The 5-day course on Advanced Pattern Recognition gives a thorough understanding of the building blocks that may be used for designing and training recognition systems. Various techniques such as classification, feature selection, neural networks and support vector machines will be discussed in-depth. Pitfalls, e.g. overtraining, are explained and it is shown how they can be avoided. Recently developed techniques are introduced, such as combining classifiers and dissimilarity based representations. They enable the reliable construction of complicated recognition schemes and offer solutions in applications for which no natural features can be found. Applications in image recognition and segmentation are used as an illustration.
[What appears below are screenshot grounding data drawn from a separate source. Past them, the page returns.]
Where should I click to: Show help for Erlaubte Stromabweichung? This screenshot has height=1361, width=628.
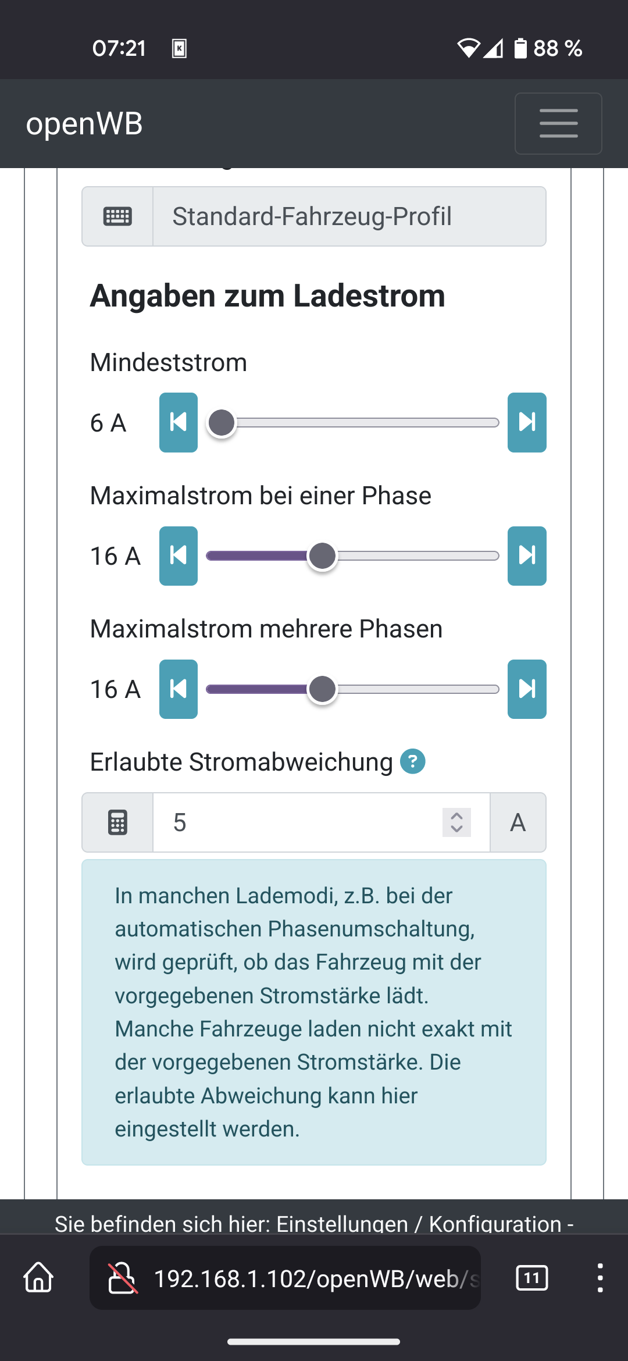(413, 761)
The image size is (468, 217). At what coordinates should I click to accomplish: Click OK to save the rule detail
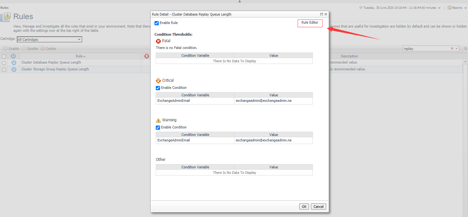pos(304,206)
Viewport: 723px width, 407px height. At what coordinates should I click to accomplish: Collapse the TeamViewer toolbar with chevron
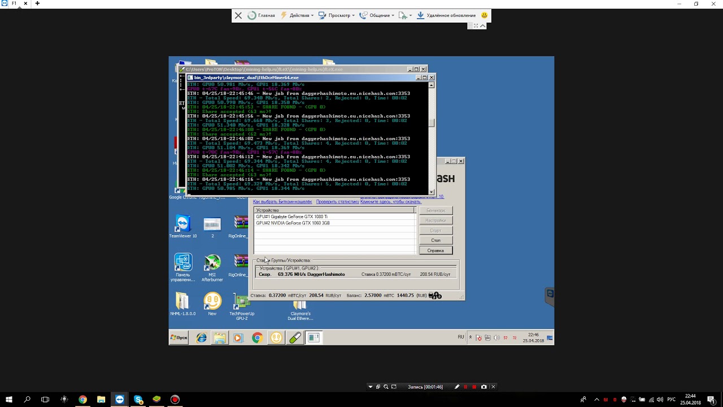click(x=482, y=26)
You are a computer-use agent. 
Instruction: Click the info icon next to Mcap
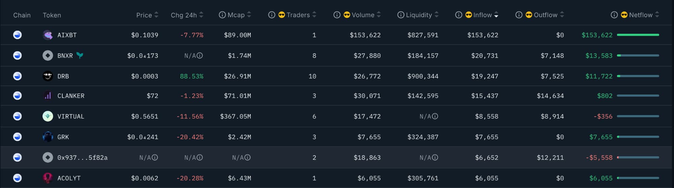pos(222,15)
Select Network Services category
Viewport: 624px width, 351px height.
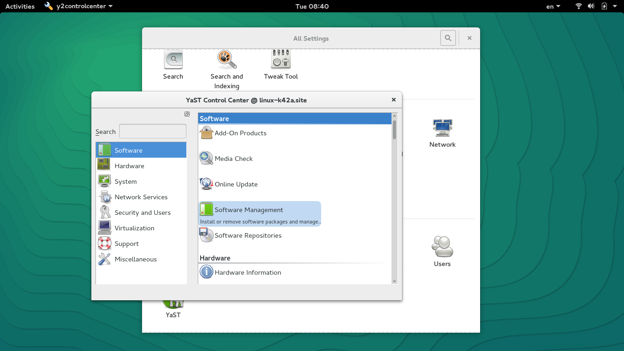pos(141,197)
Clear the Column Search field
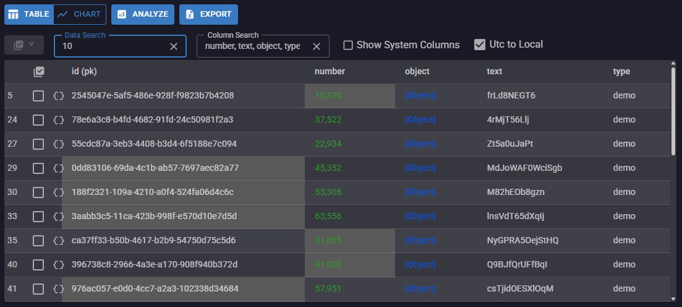 pos(317,46)
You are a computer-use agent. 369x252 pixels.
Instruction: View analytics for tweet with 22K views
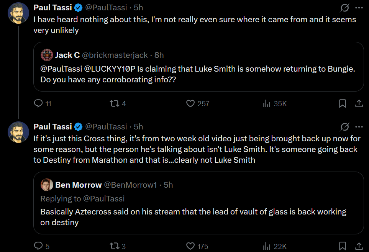coord(267,246)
There are two lectures a day (each of about 75 minutes) accompanied by intensive laboratory exercises giving the participants a broad opportunity to inspect and evaluate the algorithms themselves. Use is made of the Matlab toolbox PRTools as developed by the course organizers.

Daily schedule

  • 8:30 – 17:30 Laboratory class room is open
  • 9:30 – 10:45 Lecture
  • 10:30 – 12:30 Laboratory exercises and experiments
  • 12:30 – 13:30 Lunch
  • 13:30 – 14:30 Laboratory exercises and experiments
  • 14:30 – 15:45 Lecture
  • 15:30 – 17:30 Laboratory exercises and experiments

The first day of the course starts with registration at 9:00 and a lecture at 9:30. The final day of the course ends at 17:00.

Lecture program (preliminary)

day 1 Introduction and Recapitulation Classification
morning Introduction to Statistical Pattern Recognition: All elements in design, training, evaluation and application of a PR system are briefly introduced.
afternoon Classification, Discriminant Analysis: The principles underlying the various types of classifiers: density estimation, Bayes Discriminant, Fisher Discriminant, error minimization, nearest neighbour rule.


day 2 Evaluation and Representation
morning Classifier Evaluation and Error Estimation: How to obtain reliable and accurate error estimates The use of separate sets for training and testing. The apparent error and the generalization error. Rotation and leave-one-out methods. Learning curves; the use of costs and rejects, ROC curves.
afternoon Representations: Various ways objects can be represented in vector spaces: features, pixels, dissimilarities, class confidences. Examples focussing on image patterns.
day 3 Clusters, Images and Features
morning Clustering and Image Segmentation: The problem of unsupervised training. Non-Linear mapping. Multi-dimensional scaling. Hierarchical clustering, K-Means algorithm. Iterative fitting of a mixture of Gaussians by the Expectation-Maximization (EM) algorithm. Applications on image segmentation: texture images, 3-color images, multi-band images.
afternoon Feature Reduction: Reasons behind feature reduction. Feature extraction and feature selection.Linear and non-linear procedures: PCA, non-linear PCA, Fisher mapping. The use of subspaces.


day 4 Complexity, SVMs, Neural Nets and Combining
morning Classifier Complexity and Support Vector Machines: The pitfall of using complex procedures for training. Adaptation to noise and overtraining. Possible solutions: simplification, regularisation, structural risk minimization by support vector machines.
afternoon Neural Networks and Combining Classifiers: The principle behind neural network classifiers. From linear to non-linear classifiers. Relation with combining classifiers. Fixed and trainable combining rules. Adaboost.


day 5 One-Class Classifiers, Active Learning and Discussion
morning One-Class Classifiers and Active Learning: Novelty detection and the concept of one-class classifiers. How to define and train them. Active learning: minimization of the object labelling effort in case it is expensive.
afternoon Final experiments and discussion: Final experiments combining various pattern recognition techniques. Concluding discussion.